Offical documentation
Parallelisation
The easiest way to speed up CI builds is to split your tasks up to be run in parallel on multiple machines. Parallelising your workload means that you are only limited by the slowest step in your build. Think about things that don’t immediately look like they could be run independently verify that assumption – Knowing your dependency graph inside-out is going to help a lot.
What is “sharding”?
In distributed computing, we talk about splitting up a process across multiple machines. To do this, we separate a workload into “shards” of deterministic tests/actions. In CI, it often means batching all of our unit tests into X number of shards, which will then be run concurrently.
Popular patterns
Fan-out/Fan-in
This pattern involves running a common build/compilation step to setup the code for testing, then fanning-out run a set of acceptance tests in parallel and then fanning-in again to run the deploy job.
Trading space for time
You can make a trade-off here to parallelise things that generate artefacts, by trading storage space for speed. Yes, if the build fails, the artefacts aren’t useful but if you can spare the storage space, and handle cleanup/archival on a fixed schedule elsewhere, you can save time by not requiring code correctness before you start building the artefacts. If the docker image build takes 5 minutes, and the full static analysis suite also takes 5 minutes, waiting for the analysis feedback before building the docker image costs you time.
Test Sharding
Node - Cypress
Cypress can parallelise tests across CI machines using the CLI.
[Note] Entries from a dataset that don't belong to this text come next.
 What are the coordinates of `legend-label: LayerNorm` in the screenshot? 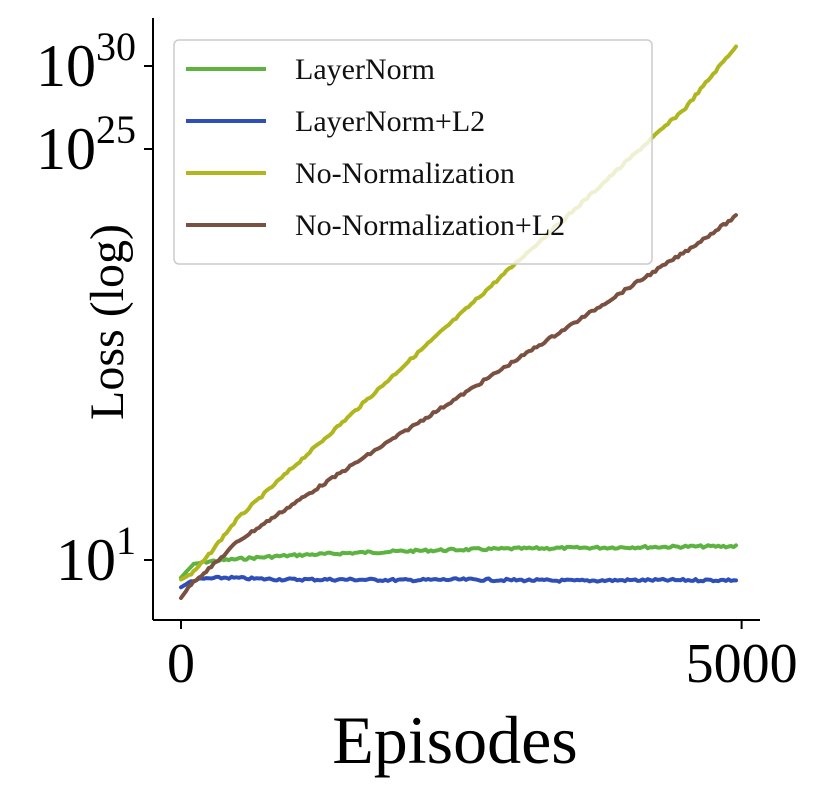 It's located at (365, 70).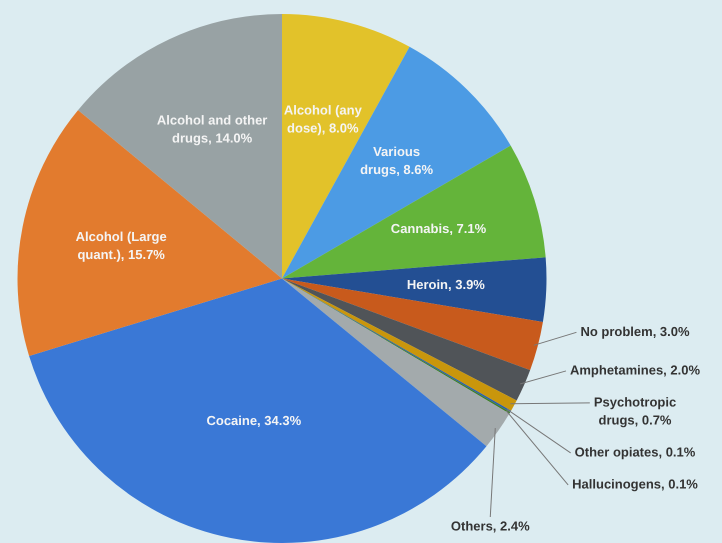 This screenshot has height=543, width=722. I want to click on slice-label: Cannabis, 7.1%, so click(438, 228).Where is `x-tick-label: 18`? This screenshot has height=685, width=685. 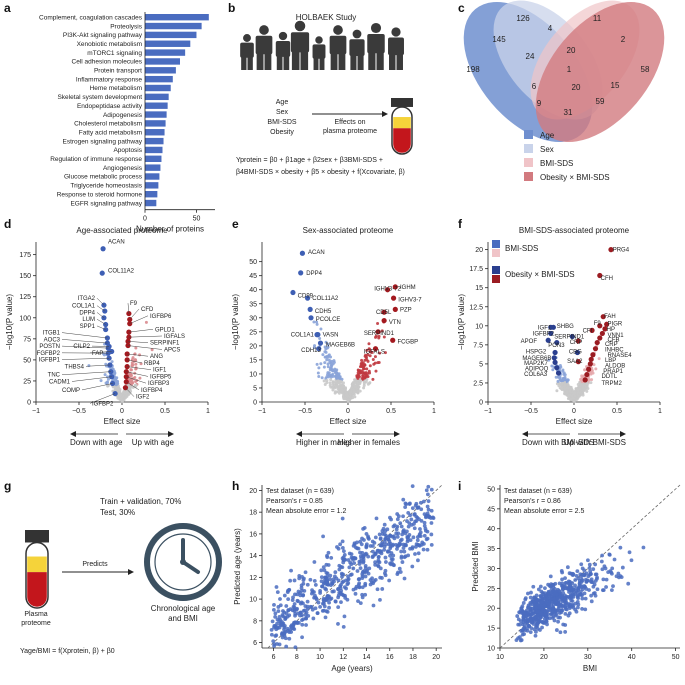 x-tick-label: 18 is located at coordinates (413, 658).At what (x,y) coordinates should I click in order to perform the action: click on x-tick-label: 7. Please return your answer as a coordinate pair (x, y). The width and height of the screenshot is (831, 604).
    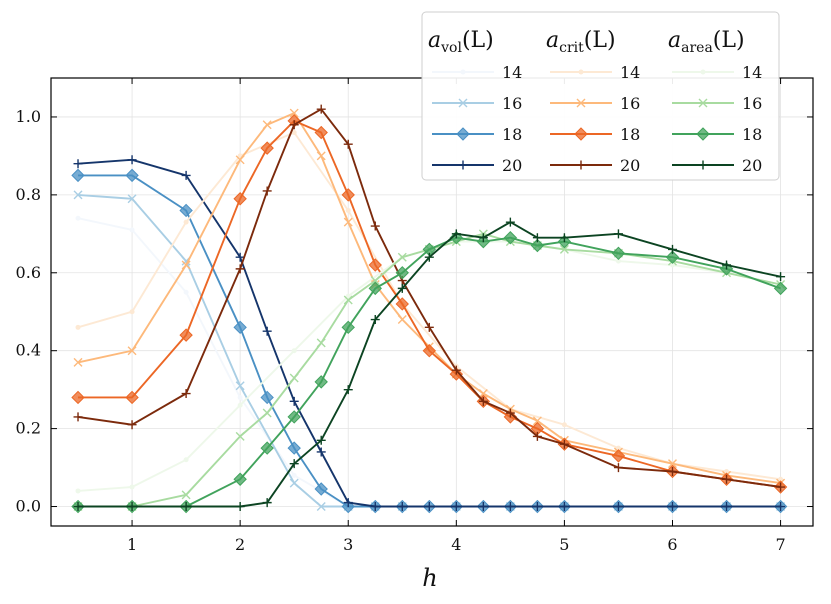
    Looking at the image, I should click on (780, 544).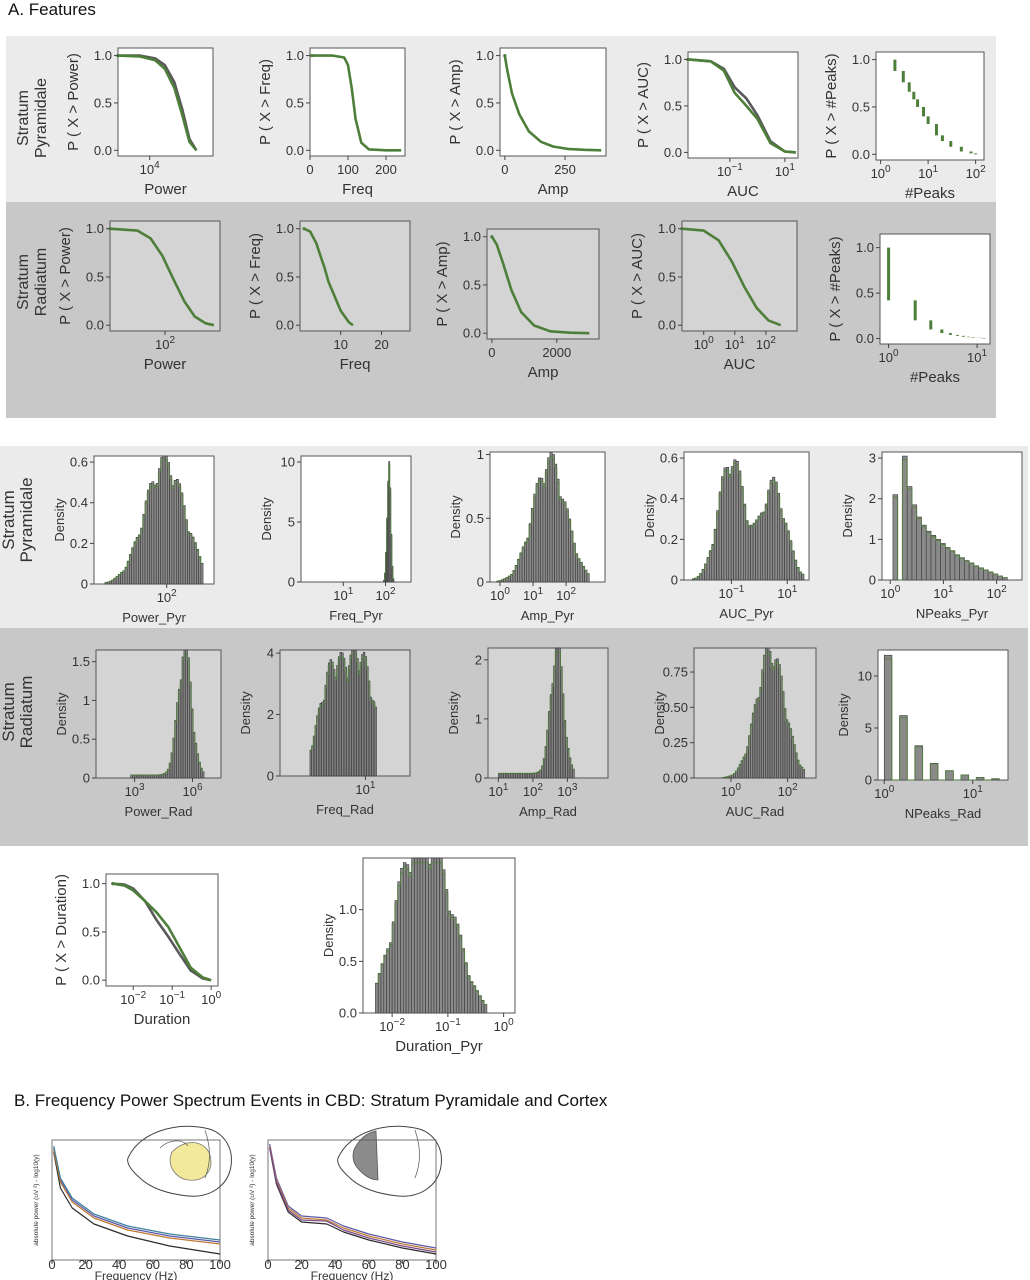  I want to click on y-tick-label: 2, so click(872, 498).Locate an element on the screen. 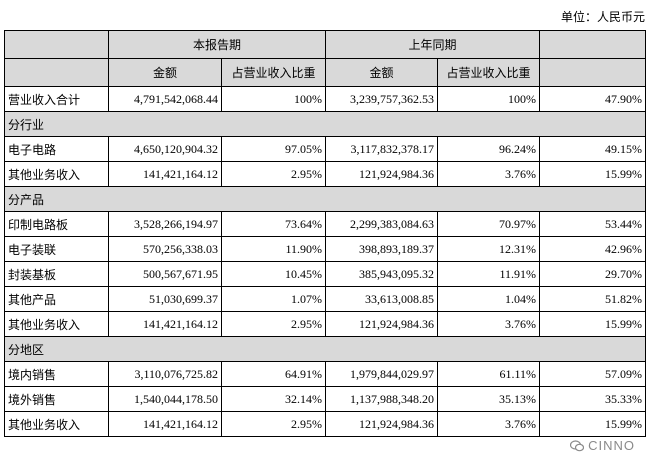 Image resolution: width=649 pixels, height=465 pixels. current-amount: 1,540,044,178.50 is located at coordinates (165, 399).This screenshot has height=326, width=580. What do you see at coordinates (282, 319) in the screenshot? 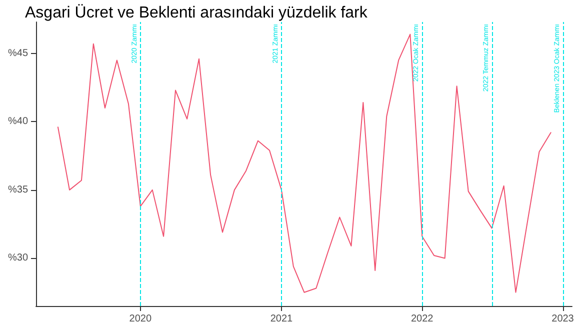
I see `x-tick-label: 2021` at bounding box center [282, 319].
cypress run --record --parallel --ci-build-id $BUILD_TAG
Node - Jest
The Jest CLI takes a --shard
flag that can split your tests and let you run
different sets of tests of different machines.
jest --shard=1/3
Python - pytest
This uses the pytest-shard library to implement sharding in pytest.
pytest --shard-id=0 --num-shards=2
How to for CI providers
CircleCI
To run a set of concurrent jobs, you will need to add a workflows section to your existing .circleci/config.yml file.
The simple example below shows the default workflow orchestration with two concurrent jobs. The workflows key needs to have a unique name. In this example, the unique name is build_and_test. The jobs key is nested under the uniquely named workflow, and contains the list of job names. Since the jobs have no dependencies, they will run concurrently.
version: 2.1
jobs:
build:
docker:
- image: cimg/<language>:<version TAG>
steps:
- checkout
- run: <command>
test:
docker:
- image: cimg/<language>:<version TAG>
steps:
- checkout
- run: <command>
workflows:
build_and_test:
jobs:
- build
- test
Github Actions
Offical documentation
concurrency:
group: ${{ github.ref }}
cancel-in-progress: true
Jenkins
Offical documentation
def barrier = createBarrier count: 3;
boolean out = false;
parallel(
await1: {
awaitBarrier barrier
echo "out=${out}"
},
await2: {
awaitBarrier (barrier){
sleep 2 //simulate a long time execution.
}
echo "out=${out}"
},
await3: {
awaitBarrier (barrier){
sleep 3 //simulate a long time execution.
out = true
}
echo "out=${out}"
}
)
Travis CI
Offical documentation
Say you want to split up your unit tests and your integration tests into two different build jobs. They’ll run in parallel and fully utilize the available build capacity for your account.
Here’s an example on how to utilize this feature in your .travis.yml:
env:
- TEST_SUITE=units
- TEST_SUITE=integration
Then you change your script command to use the new environment variable to determine the script to run.
script: "bundle exec rake test:$TEST_SUITE"
Travis CI will determine the build matrix based on the environment variables and schedule two builds to run.